The Mauermuseum  which, at least by their own account, recorded the events of border crossings and tried to help, had some more amusing bits in their “143rd Press Conference” of 2005. source, or source (alternate pages German and English)

The large number of visitors encouraged us to look for new premises: on 14 June 1963 the “Haus am Checkpoint Charlie” was opened and became an island of freedom right next to the border. From here, through a small window, escape helpers could observe all movements at the border crossing; escapees were always welcome and supported, escape plans were worked out, and injustice in the GDR was always fought against.

Mauermuseum – “Museum Haus Am Checkpoint Charlie”

Because helping refugees with fake passports was also punishable by Western courts, due to “document forgery,” Albert Schütz, a restaurateur by profession, smuggled invented passports. Instead of “Corps Diplomatique,” the passport would read “CONFEDERATION DIPLOMATIQUE.” Or else he made up United Nations passports. Those travelling with these were treated especially politely, since the GDR wanted to be accepted into the UN.

Checkpoint Charlie also remembers the most original flight. A GDR citizen succeeded in reaching the final checkpoint unnoticed. He was an Austrian, so he said breathlessly to the officer. He had just received a telegram that his mother lay dying in West Berlin. He had forgotten his passport in the excitement. The inspector fetched another and then went into the checkpoint-house, in order to make inquiries. The “Austrian” now told the same story to the new inspector and guard, only this time that his mother was in East Berlin. “Do you think they’ll let me through without a passport?” The answer he got was pessimistic. “I live very close by, then I’d rather go back and get my passport,” he said, and was in West Berlin.

The Giggle Wrecker

For an amusing fictional take on crossing the wall, I recommend the short story “The Giggle Wrecker“, in the collection “Pieces of Modesty” by Peter O’Donnell.

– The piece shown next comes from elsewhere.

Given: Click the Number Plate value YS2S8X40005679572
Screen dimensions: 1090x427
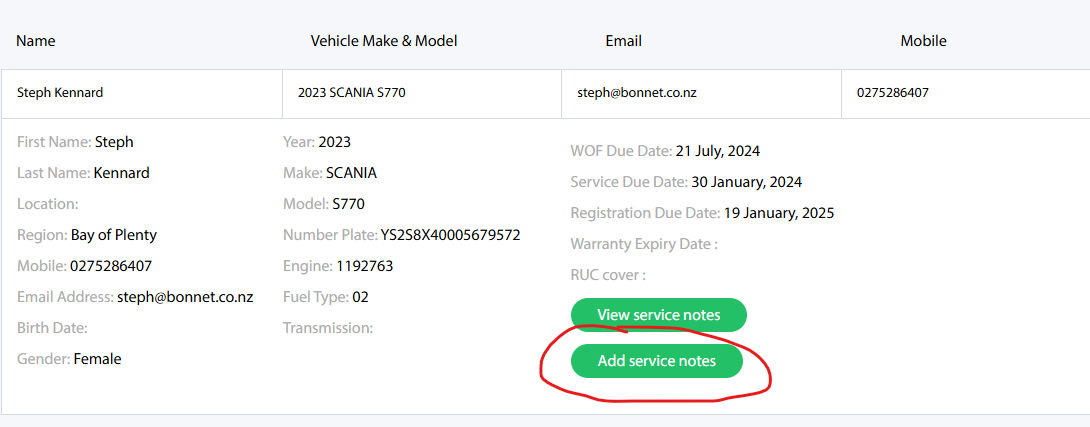Looking at the screenshot, I should click(x=450, y=235).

The Minister frowned. ‘If he can be got from Moscow to Berlin, surely you can get him over the Wall? It’s only another hundred yards or so.’    ‘A very particular hundred yards, Minister. Okubo is Japanese, and only four feet ten inches high. In an Aryan country he couldn’t be more obvious if he carried a banner with his name on it. Getting him out would require a major operation. Worst of all, we’re not the only ones who know he’s in East Berlin. The KGB knows it, too.’

—————–

‘We go in from Sweden by air,’ Modesty said. ‘Willie is Herr Jorgensen, who runs a small antique and rare-book business in Gothenberg. I’m his secretary. I can’t show you what I’ll look like just now because I have to dye my hair, but I’ll be equally convincing.’

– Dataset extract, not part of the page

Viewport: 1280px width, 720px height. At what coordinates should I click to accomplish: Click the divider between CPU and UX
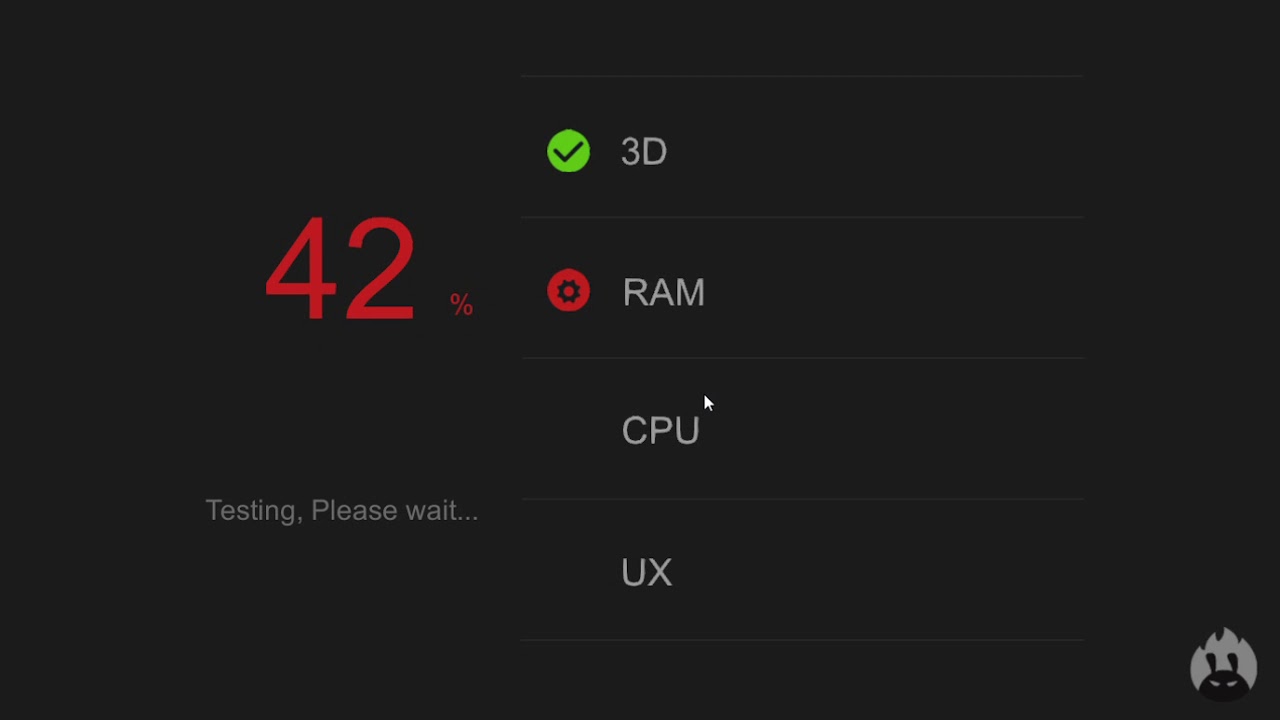coord(802,499)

‘We have got away with it for the last five years,’ Willie said in his rather stilted Jorgensen voice, and took out a packet of Swedish cigarettes. Tarrant looked at Modesty. She said, ‘We’ve made a ten- or twelve-day trip to East Berlin from Sweden every year for the last five. The antique business in Gothenberg is quite genuine and belongs to us.’

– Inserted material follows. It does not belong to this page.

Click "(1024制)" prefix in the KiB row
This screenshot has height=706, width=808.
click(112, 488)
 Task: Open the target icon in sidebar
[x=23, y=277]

She gave a little shrug. ‘We began it a year or two before we retired from crime. It seemed a useful provision, to see what went on behind the Curtain and to establish credible identities there. We kept it up because it seemed a pity to let the thing lapse. The East Berlin police have Herr Jorgensen and Froken Osslund on record. We’ve been tailed and bugged and checked and politely questioned. They’ve given up tailing us now. We know that, because we always know if we’re being tailed. They may still bug our rooms. We never bother to check, because even if the rooms were clean there might be three bugs in each when we got back from a trip. So when we talk in our rooms, we talk in character.’